If you’re a Gen Zer or a Genzennial, you’ve probably learned by now that all adults are winging it to some extent. And that’s exactly how orgasms are left on standby.
Adulting comes with a slew of responsibilities which means that at times, one aspect of your life will probably be placed on the back burner. Naturally, when you’re overwhelmed your sex drive suffers because sex is an act of relaxation and enjoyment. The key, however, is intention. Especially if you have partner(s) that value sexual connection, becoming intentional about sex is important to the overall quality of your relationship.
Like mindbodygreen shared, it’s important to ask yourself questions like “Why am I too busy for sex?” and “Do I believe I deserve to slow down and enjoy pleasurable things?” Also, “Am I purposefully avoiding having time for sex or genuinely don’t feel like I have the time?”
By asking yourself these questions, you’re giving yourself needed time to prioritize pleasure. This will also help you pinpoint if your lack of sex or drive is due to internal or external circumstances, and how to problem solve.

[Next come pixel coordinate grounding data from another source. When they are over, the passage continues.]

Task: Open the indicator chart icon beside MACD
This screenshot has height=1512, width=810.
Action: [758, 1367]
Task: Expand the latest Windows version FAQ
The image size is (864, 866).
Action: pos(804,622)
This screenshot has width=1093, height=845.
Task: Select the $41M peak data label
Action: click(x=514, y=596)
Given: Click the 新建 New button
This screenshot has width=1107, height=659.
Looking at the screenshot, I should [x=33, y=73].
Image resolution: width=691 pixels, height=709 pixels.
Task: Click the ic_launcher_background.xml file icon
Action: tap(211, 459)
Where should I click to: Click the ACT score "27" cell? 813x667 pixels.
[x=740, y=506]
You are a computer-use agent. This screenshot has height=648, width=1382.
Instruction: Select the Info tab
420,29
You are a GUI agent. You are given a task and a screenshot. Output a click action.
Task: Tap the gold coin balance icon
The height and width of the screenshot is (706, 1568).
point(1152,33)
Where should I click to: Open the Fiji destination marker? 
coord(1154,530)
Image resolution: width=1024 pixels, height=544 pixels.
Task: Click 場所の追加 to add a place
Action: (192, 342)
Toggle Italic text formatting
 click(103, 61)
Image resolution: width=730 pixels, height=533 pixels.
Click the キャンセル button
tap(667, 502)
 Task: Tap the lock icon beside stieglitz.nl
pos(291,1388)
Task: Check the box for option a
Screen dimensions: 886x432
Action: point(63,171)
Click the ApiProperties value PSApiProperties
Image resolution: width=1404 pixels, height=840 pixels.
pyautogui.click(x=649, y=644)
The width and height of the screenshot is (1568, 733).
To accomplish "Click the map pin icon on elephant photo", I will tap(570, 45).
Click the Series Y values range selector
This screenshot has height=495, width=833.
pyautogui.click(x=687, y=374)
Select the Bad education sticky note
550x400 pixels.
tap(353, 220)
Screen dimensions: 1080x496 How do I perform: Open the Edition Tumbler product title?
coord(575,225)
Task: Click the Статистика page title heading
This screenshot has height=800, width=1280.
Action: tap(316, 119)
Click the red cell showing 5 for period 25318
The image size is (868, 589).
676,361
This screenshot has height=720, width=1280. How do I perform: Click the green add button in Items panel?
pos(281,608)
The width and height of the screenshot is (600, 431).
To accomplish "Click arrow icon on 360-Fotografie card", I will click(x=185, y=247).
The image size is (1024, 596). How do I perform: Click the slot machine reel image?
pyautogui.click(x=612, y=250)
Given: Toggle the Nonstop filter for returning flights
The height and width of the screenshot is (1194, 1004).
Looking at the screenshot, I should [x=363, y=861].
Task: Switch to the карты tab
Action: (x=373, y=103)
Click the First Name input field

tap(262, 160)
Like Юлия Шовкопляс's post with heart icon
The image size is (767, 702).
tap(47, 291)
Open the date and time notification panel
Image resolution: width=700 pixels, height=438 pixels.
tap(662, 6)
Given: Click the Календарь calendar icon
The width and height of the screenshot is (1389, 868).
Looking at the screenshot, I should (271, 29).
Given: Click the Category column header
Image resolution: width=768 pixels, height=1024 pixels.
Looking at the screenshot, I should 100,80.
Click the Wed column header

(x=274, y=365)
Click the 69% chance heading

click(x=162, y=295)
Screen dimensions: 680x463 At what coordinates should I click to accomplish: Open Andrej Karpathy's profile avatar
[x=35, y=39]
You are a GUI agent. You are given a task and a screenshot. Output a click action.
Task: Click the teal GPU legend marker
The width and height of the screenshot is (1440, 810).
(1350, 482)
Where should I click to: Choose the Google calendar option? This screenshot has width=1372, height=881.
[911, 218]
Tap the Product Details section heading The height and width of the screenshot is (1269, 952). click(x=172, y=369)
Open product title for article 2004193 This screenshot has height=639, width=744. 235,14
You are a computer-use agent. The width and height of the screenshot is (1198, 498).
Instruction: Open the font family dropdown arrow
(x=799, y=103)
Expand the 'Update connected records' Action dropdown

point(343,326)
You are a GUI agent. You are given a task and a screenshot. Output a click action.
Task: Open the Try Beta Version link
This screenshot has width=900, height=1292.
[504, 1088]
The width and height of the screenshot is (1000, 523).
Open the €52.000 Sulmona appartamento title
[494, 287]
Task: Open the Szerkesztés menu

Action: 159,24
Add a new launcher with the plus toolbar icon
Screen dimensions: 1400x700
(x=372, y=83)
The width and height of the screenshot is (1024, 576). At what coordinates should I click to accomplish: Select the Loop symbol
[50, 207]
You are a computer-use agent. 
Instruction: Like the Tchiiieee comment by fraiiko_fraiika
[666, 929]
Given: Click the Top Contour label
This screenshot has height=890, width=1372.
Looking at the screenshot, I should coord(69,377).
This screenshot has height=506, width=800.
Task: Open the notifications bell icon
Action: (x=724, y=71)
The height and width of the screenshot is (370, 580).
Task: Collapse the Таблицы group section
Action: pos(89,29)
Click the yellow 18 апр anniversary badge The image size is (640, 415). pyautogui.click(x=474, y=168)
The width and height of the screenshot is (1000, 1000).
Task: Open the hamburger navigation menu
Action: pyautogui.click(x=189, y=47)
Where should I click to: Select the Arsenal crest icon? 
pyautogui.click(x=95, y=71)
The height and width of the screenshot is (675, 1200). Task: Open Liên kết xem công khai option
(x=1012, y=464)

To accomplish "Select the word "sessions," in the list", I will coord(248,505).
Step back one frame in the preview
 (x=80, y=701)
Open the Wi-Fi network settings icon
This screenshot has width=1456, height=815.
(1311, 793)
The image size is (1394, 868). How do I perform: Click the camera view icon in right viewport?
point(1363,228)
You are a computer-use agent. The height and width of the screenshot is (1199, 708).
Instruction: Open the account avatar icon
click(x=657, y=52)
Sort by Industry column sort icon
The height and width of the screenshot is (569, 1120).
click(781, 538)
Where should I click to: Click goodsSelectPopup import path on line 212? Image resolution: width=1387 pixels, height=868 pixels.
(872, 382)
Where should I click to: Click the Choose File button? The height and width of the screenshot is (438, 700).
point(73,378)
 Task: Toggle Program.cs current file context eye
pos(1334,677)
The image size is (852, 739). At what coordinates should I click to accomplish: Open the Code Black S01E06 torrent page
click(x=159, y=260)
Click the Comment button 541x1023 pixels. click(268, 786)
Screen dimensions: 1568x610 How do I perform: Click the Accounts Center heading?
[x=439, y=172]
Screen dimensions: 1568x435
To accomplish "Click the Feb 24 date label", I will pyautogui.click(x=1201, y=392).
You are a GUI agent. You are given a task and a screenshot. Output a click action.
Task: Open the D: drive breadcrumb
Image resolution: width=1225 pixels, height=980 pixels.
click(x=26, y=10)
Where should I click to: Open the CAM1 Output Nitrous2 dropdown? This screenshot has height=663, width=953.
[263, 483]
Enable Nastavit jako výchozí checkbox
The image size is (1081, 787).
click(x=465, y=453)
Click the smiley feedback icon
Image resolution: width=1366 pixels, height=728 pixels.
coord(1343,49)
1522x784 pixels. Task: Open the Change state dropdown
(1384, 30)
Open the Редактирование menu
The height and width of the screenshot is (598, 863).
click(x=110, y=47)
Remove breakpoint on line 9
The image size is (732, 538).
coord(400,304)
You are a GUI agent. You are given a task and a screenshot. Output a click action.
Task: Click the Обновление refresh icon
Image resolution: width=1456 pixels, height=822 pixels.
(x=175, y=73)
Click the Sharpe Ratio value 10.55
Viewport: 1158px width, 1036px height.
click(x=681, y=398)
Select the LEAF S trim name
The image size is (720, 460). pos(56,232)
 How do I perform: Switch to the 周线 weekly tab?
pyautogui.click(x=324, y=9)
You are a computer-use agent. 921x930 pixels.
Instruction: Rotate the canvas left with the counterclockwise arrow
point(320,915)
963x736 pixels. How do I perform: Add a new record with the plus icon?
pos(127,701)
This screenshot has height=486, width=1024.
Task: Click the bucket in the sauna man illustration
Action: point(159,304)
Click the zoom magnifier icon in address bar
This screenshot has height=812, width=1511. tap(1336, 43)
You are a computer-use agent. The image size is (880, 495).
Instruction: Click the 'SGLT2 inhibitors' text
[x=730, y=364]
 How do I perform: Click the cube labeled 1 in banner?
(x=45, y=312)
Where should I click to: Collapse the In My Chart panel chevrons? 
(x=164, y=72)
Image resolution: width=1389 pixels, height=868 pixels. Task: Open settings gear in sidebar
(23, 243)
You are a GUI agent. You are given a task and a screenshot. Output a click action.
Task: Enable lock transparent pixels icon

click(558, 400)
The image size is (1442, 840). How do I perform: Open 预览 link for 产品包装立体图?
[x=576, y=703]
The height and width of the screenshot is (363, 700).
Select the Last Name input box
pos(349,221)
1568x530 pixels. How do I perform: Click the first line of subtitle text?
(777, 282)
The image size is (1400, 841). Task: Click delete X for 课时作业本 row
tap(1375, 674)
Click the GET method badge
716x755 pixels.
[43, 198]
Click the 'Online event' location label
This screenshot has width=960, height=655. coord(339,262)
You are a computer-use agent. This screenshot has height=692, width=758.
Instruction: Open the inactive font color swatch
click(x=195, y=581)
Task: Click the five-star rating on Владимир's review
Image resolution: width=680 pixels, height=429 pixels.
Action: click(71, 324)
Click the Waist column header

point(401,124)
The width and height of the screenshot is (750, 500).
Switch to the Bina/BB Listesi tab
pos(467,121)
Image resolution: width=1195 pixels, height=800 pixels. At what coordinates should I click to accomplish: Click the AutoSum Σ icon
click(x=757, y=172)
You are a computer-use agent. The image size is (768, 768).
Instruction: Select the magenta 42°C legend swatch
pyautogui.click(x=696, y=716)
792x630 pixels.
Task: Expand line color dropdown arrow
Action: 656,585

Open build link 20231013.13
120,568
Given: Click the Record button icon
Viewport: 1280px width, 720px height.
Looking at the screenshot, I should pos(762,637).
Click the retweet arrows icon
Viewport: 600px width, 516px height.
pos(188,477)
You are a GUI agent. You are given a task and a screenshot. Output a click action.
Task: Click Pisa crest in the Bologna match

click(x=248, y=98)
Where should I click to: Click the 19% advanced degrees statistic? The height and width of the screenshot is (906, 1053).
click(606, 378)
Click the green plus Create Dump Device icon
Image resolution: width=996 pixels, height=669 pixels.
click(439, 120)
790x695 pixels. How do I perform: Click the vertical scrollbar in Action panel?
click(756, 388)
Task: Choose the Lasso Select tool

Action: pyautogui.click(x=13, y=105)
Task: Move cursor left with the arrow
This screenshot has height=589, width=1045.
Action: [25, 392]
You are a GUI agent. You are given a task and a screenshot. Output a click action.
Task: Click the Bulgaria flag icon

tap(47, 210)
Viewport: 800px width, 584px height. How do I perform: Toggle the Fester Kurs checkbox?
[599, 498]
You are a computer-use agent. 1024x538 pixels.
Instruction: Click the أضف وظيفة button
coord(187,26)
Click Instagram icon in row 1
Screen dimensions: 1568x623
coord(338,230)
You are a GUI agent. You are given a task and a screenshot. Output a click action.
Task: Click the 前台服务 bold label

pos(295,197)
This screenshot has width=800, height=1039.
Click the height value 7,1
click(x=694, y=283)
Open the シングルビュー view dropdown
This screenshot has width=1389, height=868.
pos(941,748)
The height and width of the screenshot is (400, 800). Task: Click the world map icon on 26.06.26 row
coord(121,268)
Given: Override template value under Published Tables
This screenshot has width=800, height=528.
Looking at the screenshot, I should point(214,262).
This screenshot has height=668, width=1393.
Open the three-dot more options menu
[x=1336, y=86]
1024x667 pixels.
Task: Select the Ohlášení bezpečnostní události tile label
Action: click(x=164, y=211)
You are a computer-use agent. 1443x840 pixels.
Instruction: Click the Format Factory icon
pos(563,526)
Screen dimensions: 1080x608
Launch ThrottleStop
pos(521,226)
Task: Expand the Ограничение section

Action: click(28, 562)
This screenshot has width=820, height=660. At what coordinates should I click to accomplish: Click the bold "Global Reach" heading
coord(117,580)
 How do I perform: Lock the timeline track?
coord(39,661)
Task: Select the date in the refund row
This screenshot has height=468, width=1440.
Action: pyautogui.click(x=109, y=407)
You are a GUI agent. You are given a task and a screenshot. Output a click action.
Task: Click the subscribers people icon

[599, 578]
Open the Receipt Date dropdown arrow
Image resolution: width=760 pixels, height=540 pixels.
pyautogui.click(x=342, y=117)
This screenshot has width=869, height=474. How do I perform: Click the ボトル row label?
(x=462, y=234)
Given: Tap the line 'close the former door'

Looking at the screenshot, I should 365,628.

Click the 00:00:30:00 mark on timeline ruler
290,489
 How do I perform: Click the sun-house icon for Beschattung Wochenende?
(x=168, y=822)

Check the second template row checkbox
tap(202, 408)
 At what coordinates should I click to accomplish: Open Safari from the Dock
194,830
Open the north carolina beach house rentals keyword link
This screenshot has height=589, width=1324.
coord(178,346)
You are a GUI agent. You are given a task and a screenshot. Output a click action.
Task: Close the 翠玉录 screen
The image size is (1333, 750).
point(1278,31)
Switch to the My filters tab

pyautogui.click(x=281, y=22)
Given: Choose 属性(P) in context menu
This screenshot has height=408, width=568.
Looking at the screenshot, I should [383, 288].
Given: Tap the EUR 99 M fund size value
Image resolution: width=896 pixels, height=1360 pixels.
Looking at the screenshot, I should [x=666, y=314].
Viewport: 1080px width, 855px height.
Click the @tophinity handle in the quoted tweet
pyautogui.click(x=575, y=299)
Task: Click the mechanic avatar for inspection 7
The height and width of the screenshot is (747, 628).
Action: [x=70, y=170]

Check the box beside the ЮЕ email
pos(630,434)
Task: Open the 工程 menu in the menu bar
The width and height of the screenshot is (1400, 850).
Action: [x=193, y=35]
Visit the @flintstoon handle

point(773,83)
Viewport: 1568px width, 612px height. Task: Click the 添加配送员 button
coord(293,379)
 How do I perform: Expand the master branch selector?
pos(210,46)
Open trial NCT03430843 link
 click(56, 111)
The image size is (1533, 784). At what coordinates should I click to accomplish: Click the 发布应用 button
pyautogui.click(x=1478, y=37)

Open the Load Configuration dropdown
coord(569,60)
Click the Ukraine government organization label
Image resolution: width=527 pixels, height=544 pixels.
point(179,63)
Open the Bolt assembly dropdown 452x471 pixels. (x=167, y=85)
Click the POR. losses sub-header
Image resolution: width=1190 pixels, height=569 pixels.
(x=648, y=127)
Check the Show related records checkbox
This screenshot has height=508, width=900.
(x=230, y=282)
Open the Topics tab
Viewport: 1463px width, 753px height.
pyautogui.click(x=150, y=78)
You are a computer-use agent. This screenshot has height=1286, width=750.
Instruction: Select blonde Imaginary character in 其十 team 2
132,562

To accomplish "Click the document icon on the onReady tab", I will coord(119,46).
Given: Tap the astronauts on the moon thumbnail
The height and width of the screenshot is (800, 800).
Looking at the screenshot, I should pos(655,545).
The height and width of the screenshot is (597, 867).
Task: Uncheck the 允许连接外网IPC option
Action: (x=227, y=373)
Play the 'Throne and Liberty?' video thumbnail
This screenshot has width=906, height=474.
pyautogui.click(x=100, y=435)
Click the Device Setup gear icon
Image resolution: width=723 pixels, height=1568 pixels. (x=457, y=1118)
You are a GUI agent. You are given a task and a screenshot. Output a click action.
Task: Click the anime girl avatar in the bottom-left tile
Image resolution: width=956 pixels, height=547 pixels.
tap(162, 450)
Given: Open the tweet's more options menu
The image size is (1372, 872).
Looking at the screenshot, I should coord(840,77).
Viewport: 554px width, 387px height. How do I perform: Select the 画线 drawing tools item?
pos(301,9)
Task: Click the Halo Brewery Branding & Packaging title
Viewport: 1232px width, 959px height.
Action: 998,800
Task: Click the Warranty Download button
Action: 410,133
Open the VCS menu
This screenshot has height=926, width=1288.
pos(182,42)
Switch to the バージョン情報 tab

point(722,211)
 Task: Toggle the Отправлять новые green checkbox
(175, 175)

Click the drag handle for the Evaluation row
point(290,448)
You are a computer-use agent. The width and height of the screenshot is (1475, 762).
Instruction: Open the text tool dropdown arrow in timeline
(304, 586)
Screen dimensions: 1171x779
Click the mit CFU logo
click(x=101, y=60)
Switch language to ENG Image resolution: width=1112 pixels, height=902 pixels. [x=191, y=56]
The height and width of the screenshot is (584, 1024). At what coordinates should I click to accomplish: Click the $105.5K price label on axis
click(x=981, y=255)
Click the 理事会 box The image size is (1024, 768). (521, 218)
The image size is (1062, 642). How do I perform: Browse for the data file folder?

As stated above, the best solution is intention. It’s as simple as setting a recurring date night or prioritizing quickies until you have more time. You can also redefine how you view sex and remove orgasms as the goal so sexual stimulation becomes the goal. The point is, pleasure is important and you deserve to indulge in it. There’s no amount of daily tasks and functions that should override your need for pleasure.
If you notice the issue is more deeply underlying, try scheduling time with a sex therapist to talk about what may be looming underneath the surface.